Assume that there is a magnetic field $\vec B$ into the screen and the whole circumference of the loop is moving inwards at a speed $\vec v$.
The direction of the induced current can be deduced from the right hand grip rule knowing that Lenz's law predicts that the magnetic field produced by the induced current will be in such a direction as to reduce the change producing it which is a reduction in the magnetic flux through the loop.
The induced magnetic field is into the screen and the induced current is clockwise.
A charge $q$ within the loop moving inwards at a velocity $\vec v$ experiences a Lorentz force $q \vec v \times \vec B$ in a direction as shown in the diagram.
This results in the direction of the induced (conventional - as if the mobile charge carriers were positive) current being clockwise.
Now you have an induced current-carrying conductor moving inward at a speed $v$ in a magnetic field $\vec B$.
There is therefore a force on the conductor radially outwards.

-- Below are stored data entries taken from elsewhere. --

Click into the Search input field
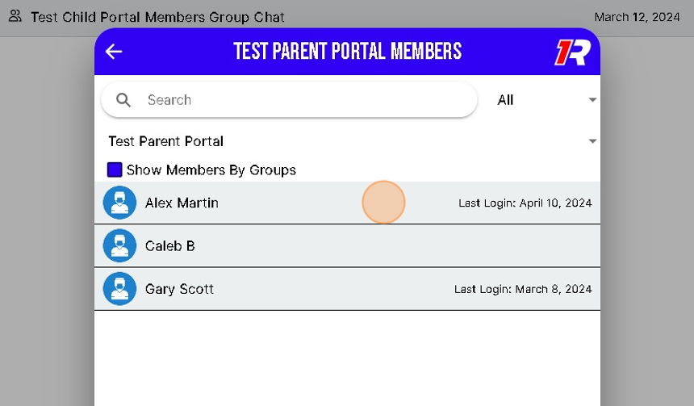The height and width of the screenshot is (406, 694). pyautogui.click(x=307, y=100)
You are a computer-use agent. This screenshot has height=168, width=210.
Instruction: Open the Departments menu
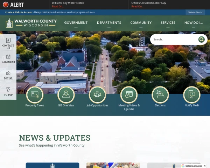(109, 23)
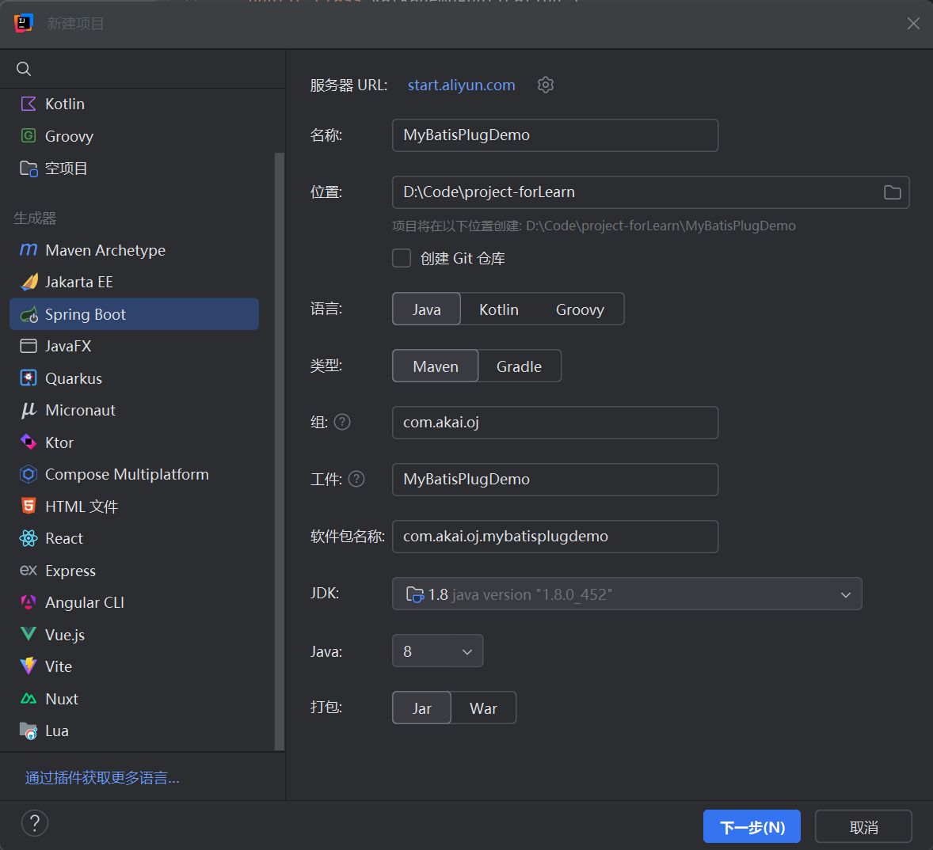This screenshot has width=933, height=850.
Task: Pick the Vue.js generator icon
Action: click(29, 635)
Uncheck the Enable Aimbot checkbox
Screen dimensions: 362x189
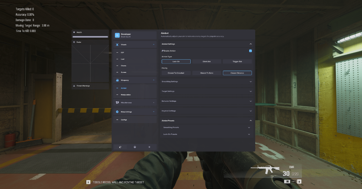click(x=250, y=51)
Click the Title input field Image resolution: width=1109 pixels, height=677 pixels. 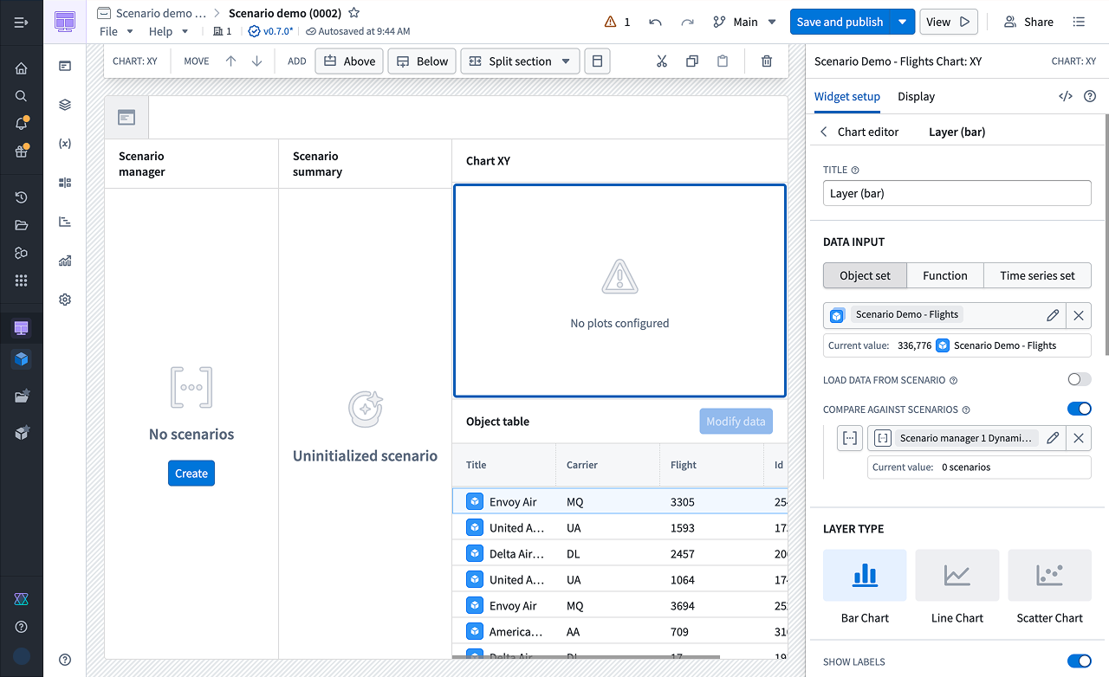pyautogui.click(x=957, y=193)
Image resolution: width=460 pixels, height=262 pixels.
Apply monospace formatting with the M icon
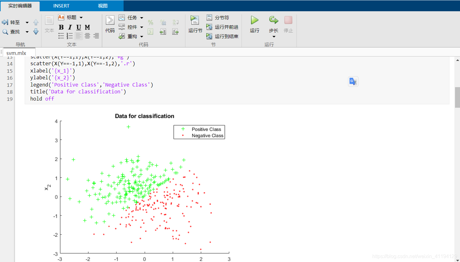(87, 27)
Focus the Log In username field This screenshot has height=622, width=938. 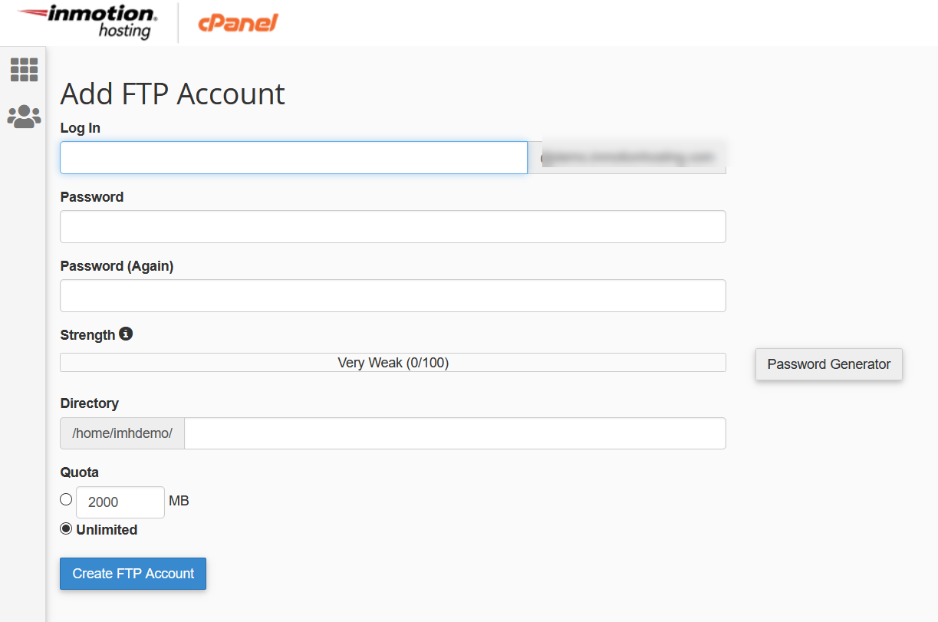click(294, 157)
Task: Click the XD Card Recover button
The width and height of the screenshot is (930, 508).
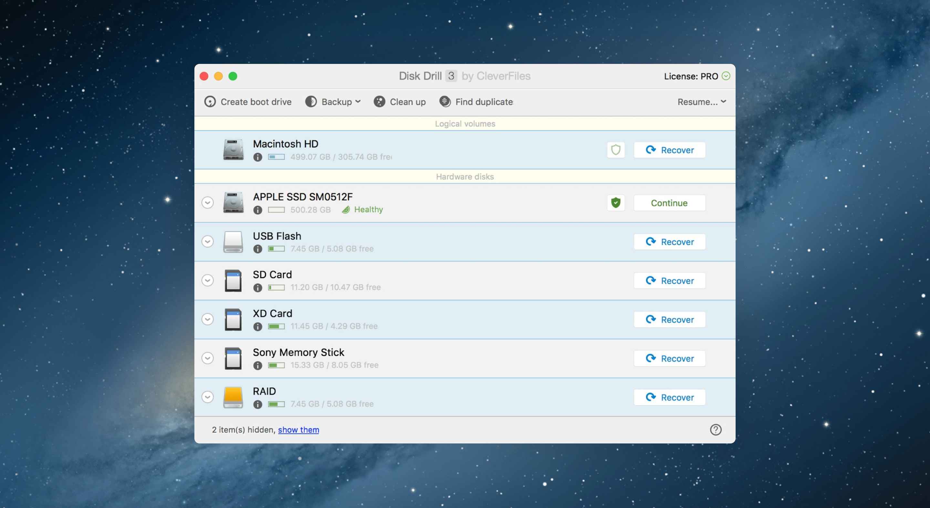Action: pyautogui.click(x=669, y=319)
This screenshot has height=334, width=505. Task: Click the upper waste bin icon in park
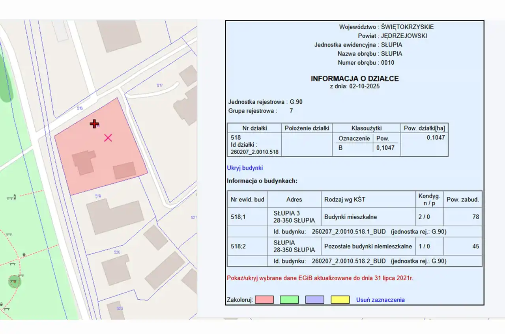24,254
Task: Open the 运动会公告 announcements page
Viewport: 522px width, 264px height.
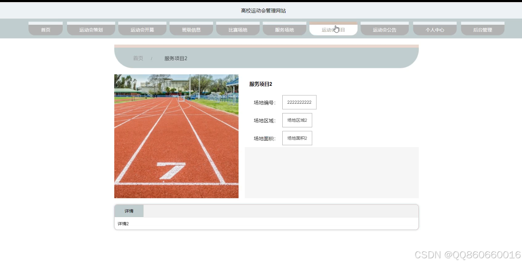Action: point(384,30)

To maintain the radially inward constant speed motion of the loop an external force needs to be applied radially inwards and this external force does work as the4r loop moves inwards.
The work done by the external force results in the generation of the induced current which when passing through the loop which has resistance produces a heating effect.
This is the law of conservation of energy in action with the work done by the external force ultimately producing heat.